[Exercise aim] Copy out each line of the material in which the word "computer" can be found.

[Material to process]
──────────────────────────────

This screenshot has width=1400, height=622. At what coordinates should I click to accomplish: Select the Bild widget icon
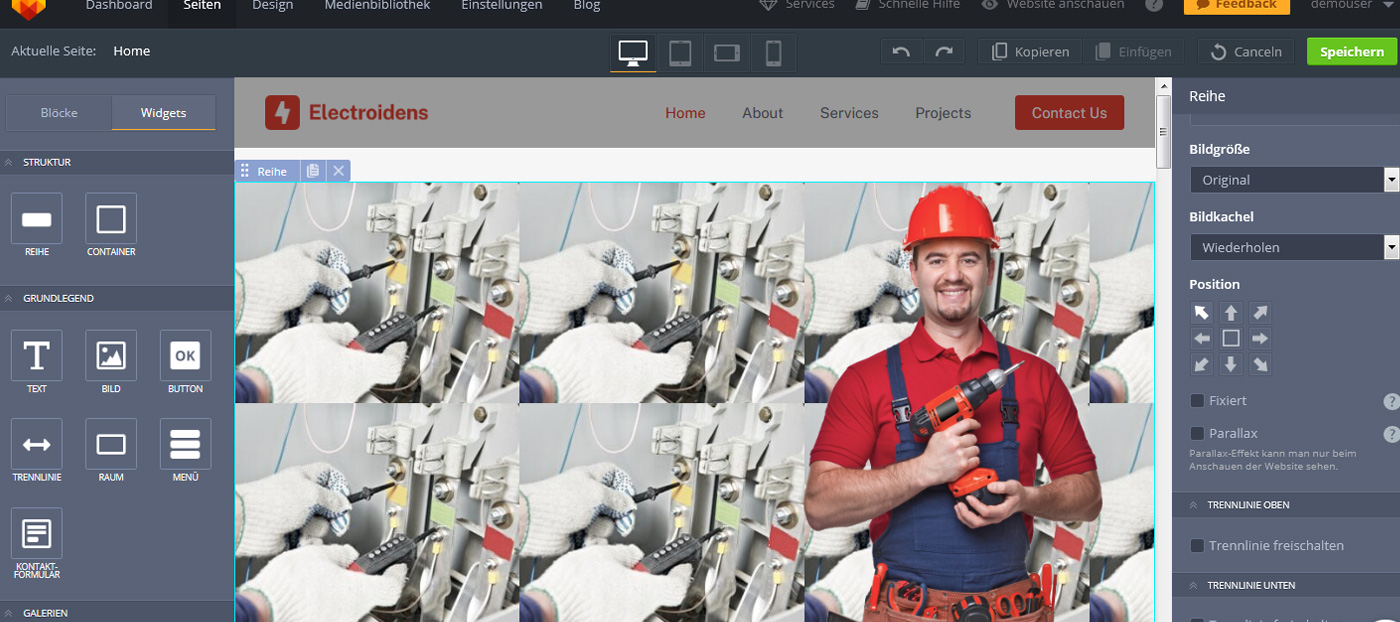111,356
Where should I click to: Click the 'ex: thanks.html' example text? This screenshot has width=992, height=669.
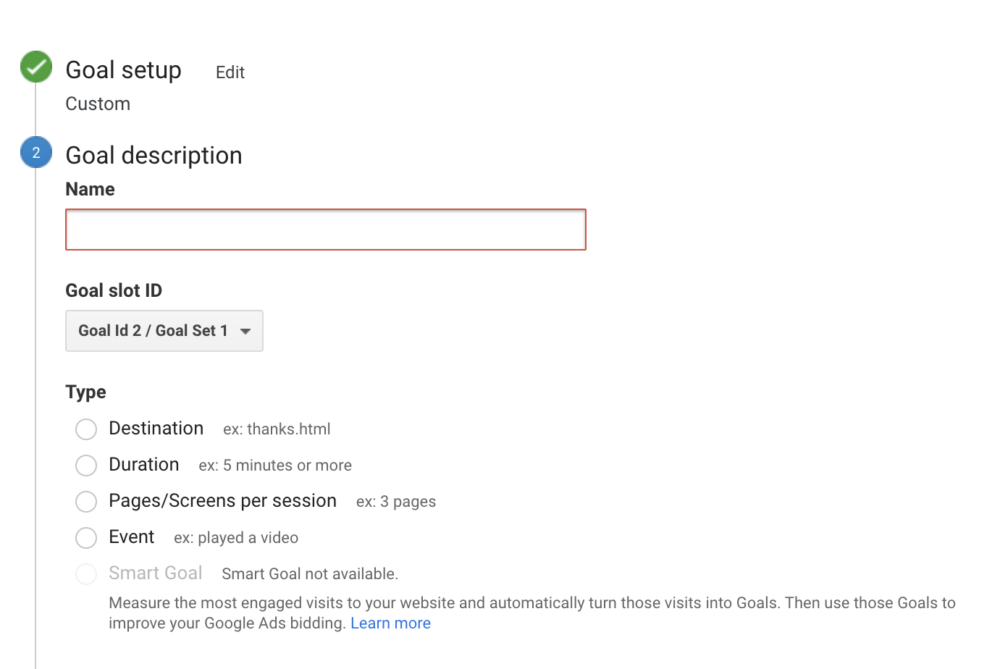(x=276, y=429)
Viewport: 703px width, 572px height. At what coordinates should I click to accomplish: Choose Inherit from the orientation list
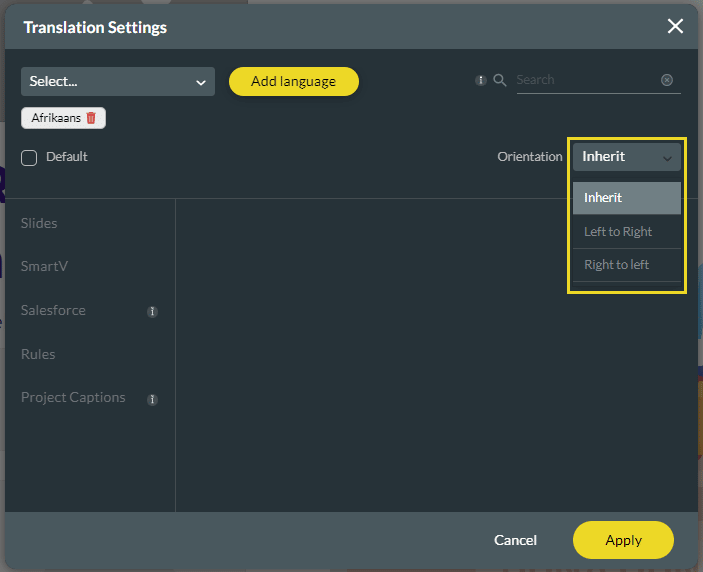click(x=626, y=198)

──────────────────────────────

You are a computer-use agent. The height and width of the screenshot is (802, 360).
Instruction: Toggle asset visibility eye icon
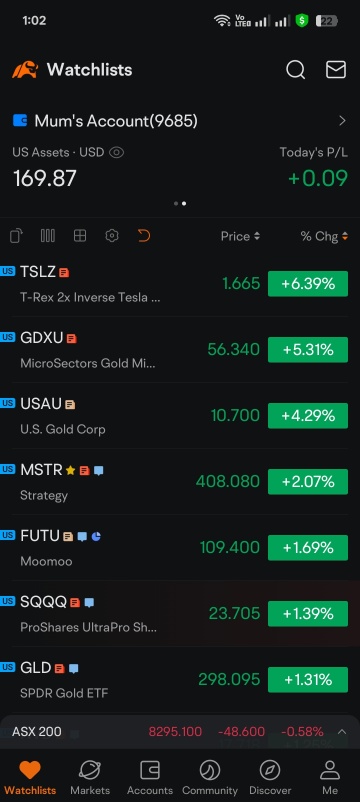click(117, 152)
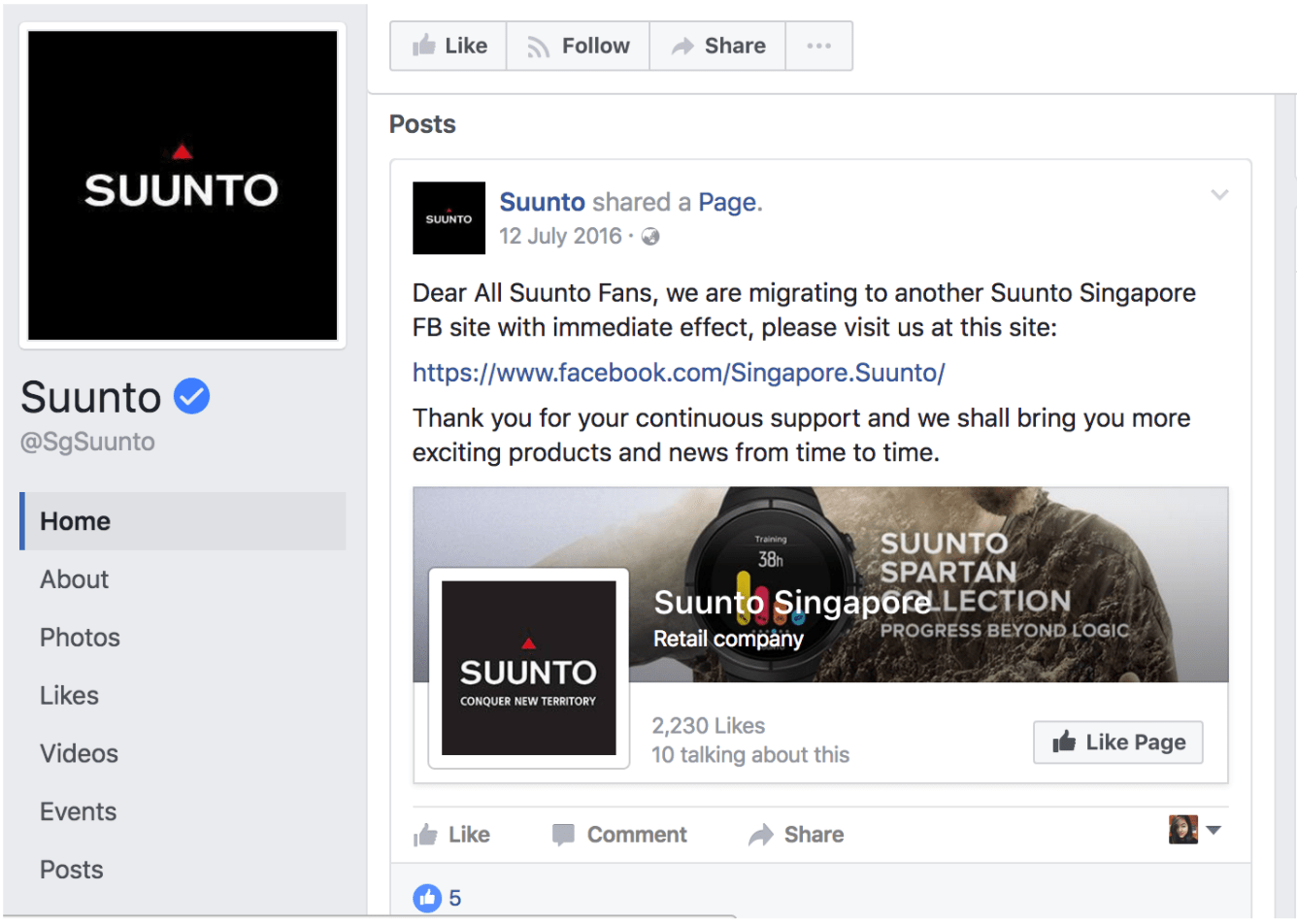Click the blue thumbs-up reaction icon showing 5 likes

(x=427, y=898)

──────────────────────────────

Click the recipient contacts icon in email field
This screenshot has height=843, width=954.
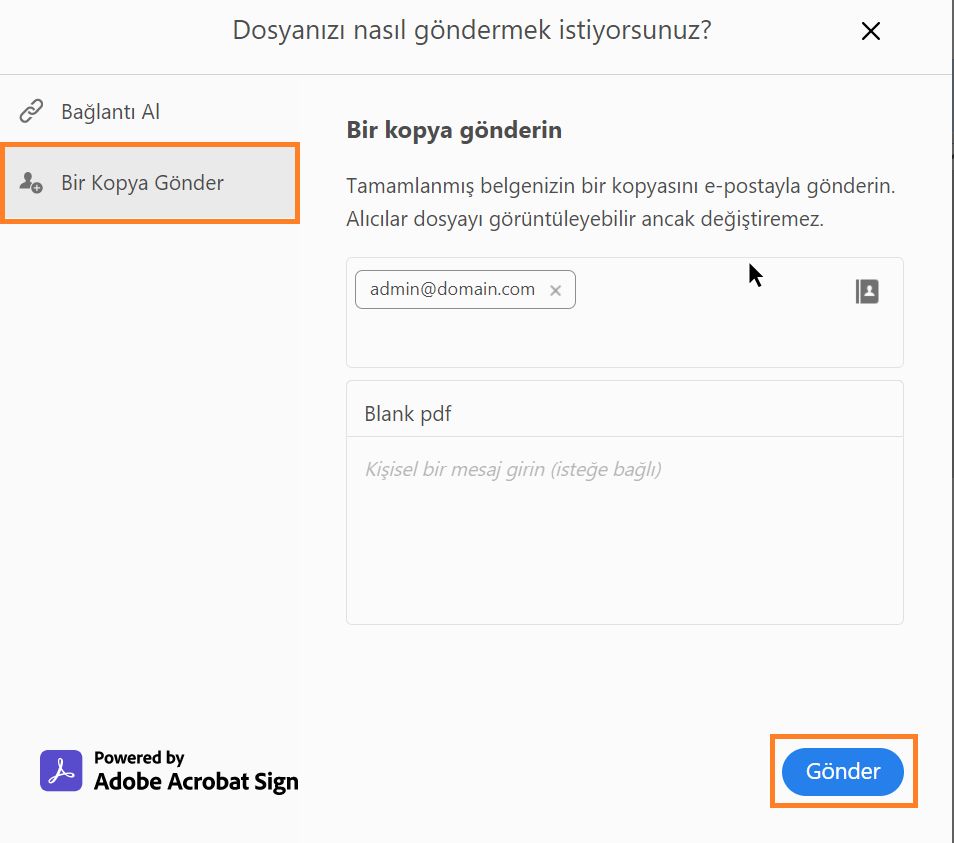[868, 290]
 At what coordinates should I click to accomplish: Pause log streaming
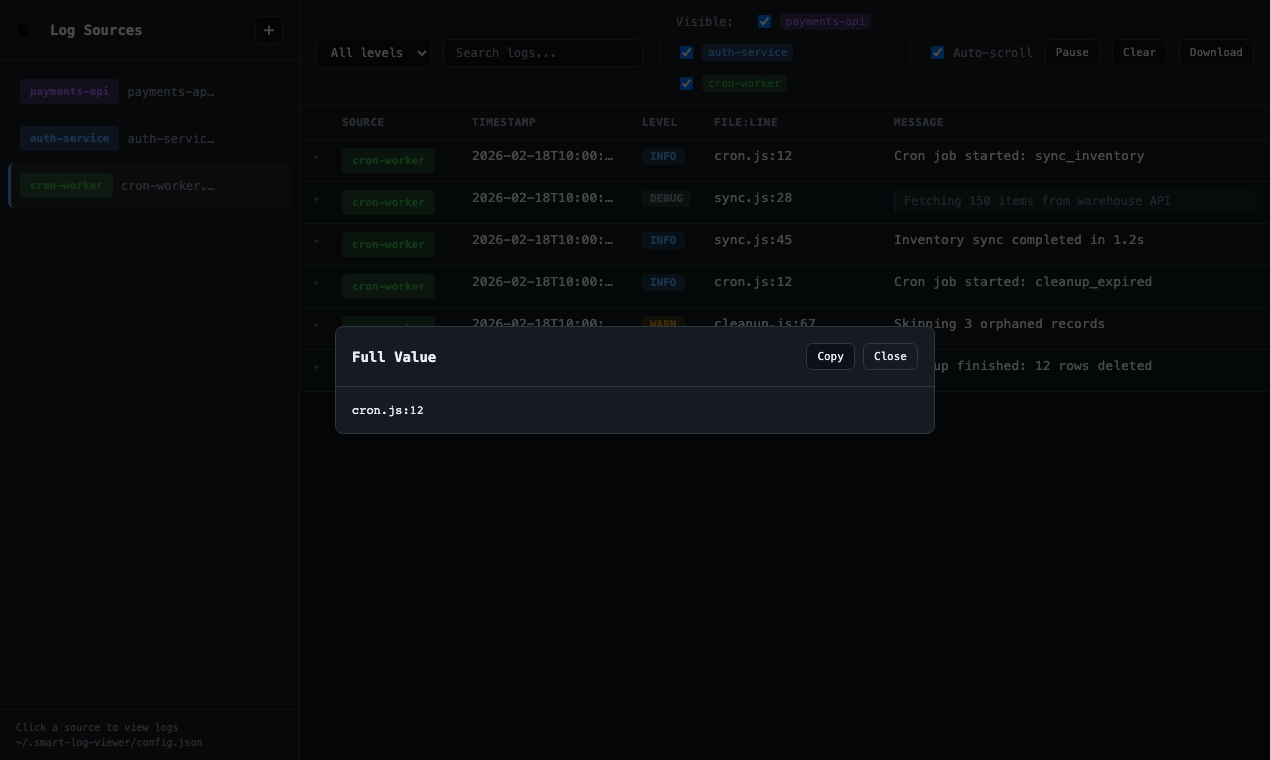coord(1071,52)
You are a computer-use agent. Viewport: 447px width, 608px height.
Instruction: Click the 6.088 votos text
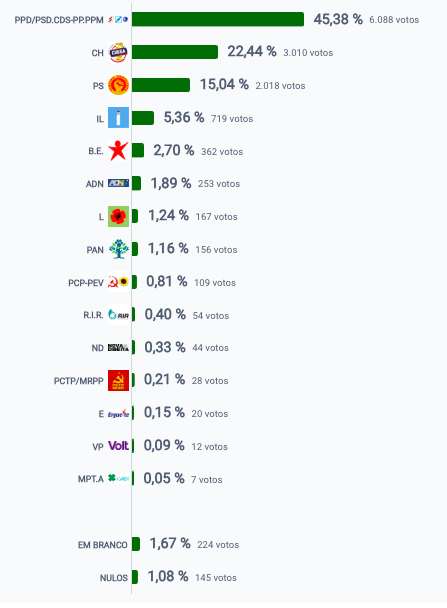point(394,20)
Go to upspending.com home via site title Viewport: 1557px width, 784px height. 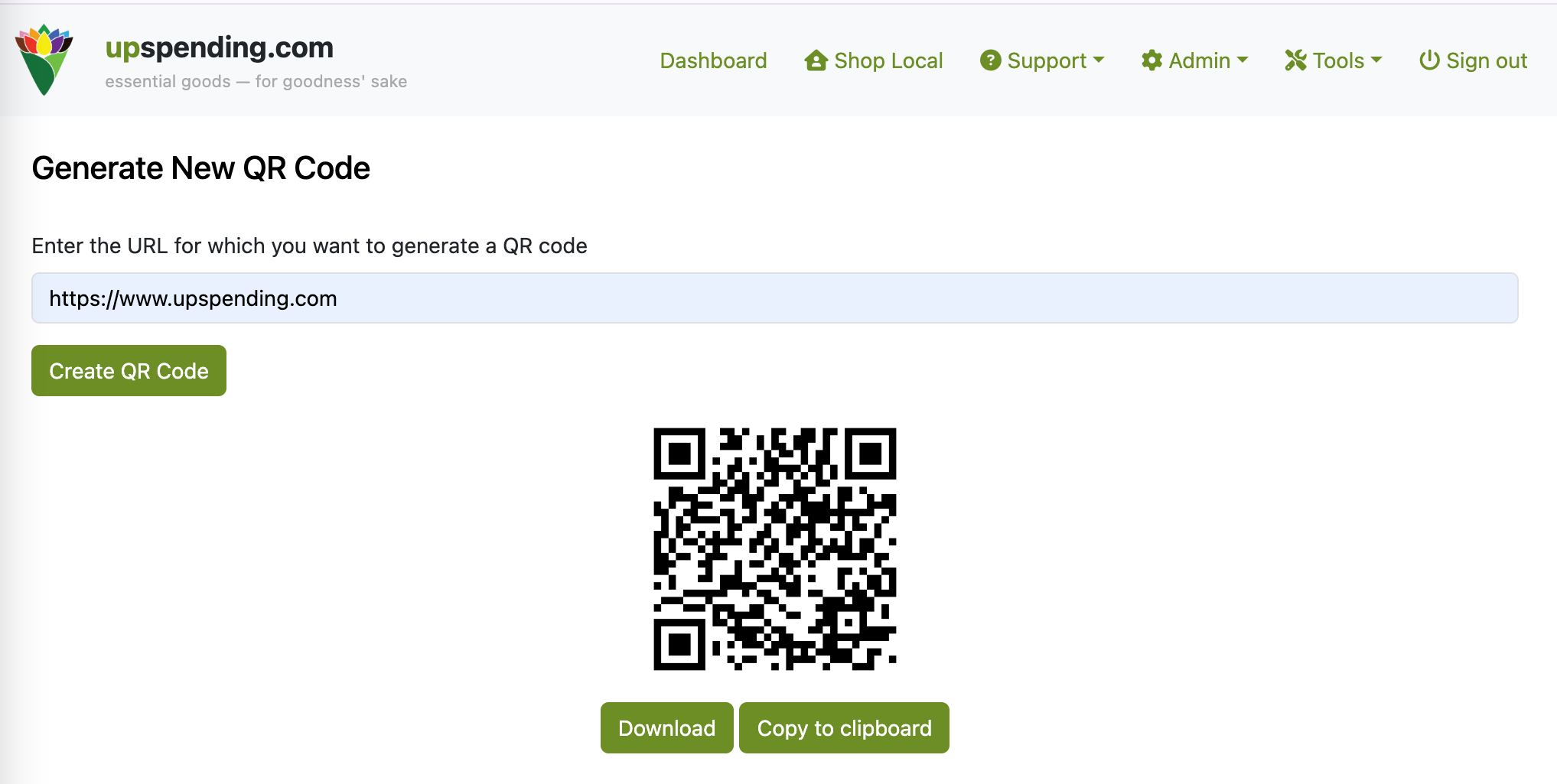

──────────────────────────────

[Solution to the problem]
You are a computer-use agent. The height and width of the screenshot is (802, 360).
You are a computer-use agent. Viewport: 447px width, 608px height.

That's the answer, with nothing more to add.